What are the signs of Alopecia?
The most common sign of Alopecia is hair loss, which can occur in different patterns depending on the type of Alopecia.
Some common signs of Alopecia include:
- Round patches of hair loss: This is a common sign of alopecia areata. This autoimmune disorder causes hair loss in round patches on the scalp and other body parts.
- Gradual thinning of the hair: This is a common sign of androgenetic Alopecia, also known as male or female pattern baldness. It is caused by a combination of genetics and hormones and usually affects the scalp.
- Scarring on the scalp: This is a sign of scarring alopecia, a type of alopecia characterized by scarring on the scalp. It can be caused by inflammatory conditions such as lichen planopilaris and discoid lupus erythematosus.
Other signs of Alopecia may include:
- Itching or burning sensations on the scalp
- Dry, flaky skin on the scalp
- The appearance of small, red bumps on the scalp
Suppose you are experiencing hair loss or any other signs of Alopecia. Early diagnosis and treatment can help prevent the condition from worsening.
Can Alopecia be reversed?
There is no cure for Alopecia, and the likelihood of reversing the hair loss depends on the type and severity of the condition. In some cases, treatment may stimulate hair growth and improve the appearance of the hair. However, in other cases, the hair loss may be permanent.
See a doctor if you are experiencing hair loss, as early diagnosis and treatment can help prevent the condition from worsening. Your doctor can provide a proper diagnosis and recommend the most appropriate treatment options for your specific type and severity of Alopecia.
If you’ve been diagnosed with Alopecia or suspect you may have it, you can take a few steps to rid yourself of your pain for good.
- No packaged and processed foods — these foods, which now make up most Americans’ diets, are loaded with sugar, artificial ingredients, and other inflammatory ingredients. The more you eat them, the more you increase your risk of autoimmune disease and worsen your problem.
- Eat more whole foods — natural whole foods (particularly high-fiber vegetables like onions, asparagus, and artichoke) provide your gut with healthy starches and fiber that will keep you full and improve the health of your microbiome (the beneficial bacteria living in your gut).
- Get your sweetness naturally — sugar is one of the worst foods you can consume. It’s a key driver of inflammation and obesity in nearly all packaged and processed foods. But if you have a sweet tooth, Dr. Gundry recommends eating low-fructose fruits in season (and in moderation). His favorite fruits include wild berries, kiwifruit (with the skin on), pomegranate, passion fruit, and grapefruit.
- Cut out the lectins — these pesky plant proteins can lead to a leaky gut. Common lectin-containing foods include vegetables from the nightshade family (including tomatoes, potatoes, and eggplant), nuts and seeds like cashews and peanuts, and beans and legumes. (You can find a complete list of lectin-containing foods HERE.) Dr. Gundry’s lectin hack: you can completely neutralize the lectins in most foods by pressure-cooking them.
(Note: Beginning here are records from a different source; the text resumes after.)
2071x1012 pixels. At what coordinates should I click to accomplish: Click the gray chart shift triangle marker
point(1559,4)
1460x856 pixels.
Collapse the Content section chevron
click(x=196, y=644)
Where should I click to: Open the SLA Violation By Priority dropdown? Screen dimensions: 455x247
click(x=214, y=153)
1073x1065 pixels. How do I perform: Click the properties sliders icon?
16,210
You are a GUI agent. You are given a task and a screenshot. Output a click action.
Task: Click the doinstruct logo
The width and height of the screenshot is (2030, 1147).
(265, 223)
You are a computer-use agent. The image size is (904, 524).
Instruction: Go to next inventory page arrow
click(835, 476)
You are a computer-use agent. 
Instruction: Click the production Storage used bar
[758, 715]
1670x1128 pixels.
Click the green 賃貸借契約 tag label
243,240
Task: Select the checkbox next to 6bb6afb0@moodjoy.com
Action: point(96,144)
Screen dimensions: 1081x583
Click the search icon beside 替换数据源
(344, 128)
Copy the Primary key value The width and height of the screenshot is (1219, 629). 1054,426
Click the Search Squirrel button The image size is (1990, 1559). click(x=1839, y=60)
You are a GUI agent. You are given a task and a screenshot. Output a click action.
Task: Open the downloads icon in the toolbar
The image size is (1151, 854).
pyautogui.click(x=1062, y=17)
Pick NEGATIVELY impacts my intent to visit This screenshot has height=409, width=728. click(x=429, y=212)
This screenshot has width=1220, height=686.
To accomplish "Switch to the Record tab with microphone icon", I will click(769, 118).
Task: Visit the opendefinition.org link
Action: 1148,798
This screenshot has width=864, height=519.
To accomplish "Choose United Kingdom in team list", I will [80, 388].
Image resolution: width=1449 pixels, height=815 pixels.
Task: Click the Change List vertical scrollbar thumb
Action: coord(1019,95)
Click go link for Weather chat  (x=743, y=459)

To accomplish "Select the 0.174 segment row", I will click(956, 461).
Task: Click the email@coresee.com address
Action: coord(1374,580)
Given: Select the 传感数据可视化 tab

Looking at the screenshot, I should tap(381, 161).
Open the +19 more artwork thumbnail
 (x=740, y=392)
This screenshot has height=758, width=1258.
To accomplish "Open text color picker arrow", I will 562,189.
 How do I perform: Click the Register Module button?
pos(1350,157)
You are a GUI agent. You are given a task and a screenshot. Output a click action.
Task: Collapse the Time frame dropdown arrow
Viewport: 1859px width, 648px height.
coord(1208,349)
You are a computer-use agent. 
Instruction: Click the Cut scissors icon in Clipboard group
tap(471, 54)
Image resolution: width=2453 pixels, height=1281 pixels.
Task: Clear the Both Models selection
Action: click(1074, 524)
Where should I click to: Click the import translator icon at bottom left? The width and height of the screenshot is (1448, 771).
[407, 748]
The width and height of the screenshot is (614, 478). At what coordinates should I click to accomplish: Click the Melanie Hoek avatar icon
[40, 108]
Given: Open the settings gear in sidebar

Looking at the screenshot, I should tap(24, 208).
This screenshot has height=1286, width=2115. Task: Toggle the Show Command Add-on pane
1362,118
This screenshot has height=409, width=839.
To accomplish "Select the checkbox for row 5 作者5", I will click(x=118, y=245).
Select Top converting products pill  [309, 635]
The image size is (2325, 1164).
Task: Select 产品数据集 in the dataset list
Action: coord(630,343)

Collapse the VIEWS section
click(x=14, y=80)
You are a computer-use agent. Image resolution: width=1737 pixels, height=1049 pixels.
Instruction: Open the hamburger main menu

- Don’t forget fiber — perhaps the best food you can eat for a healthier gut is a type of fiber called a prebiotic. Eating more prebiotic fiber is the easiest (and fastest) way to a healthier, happier gut. And one of the best prebiotics is inulin, which you can find abundantly in foods like chicory, asparagus, onions, leeks, and artichokes. Dr. Gundry’s “refrigerator trick” to get more prebiotic fiber from starchy foods like yams, sorghum, millet, and pressure-cooked rice: cook them, chill them, reheat before eating.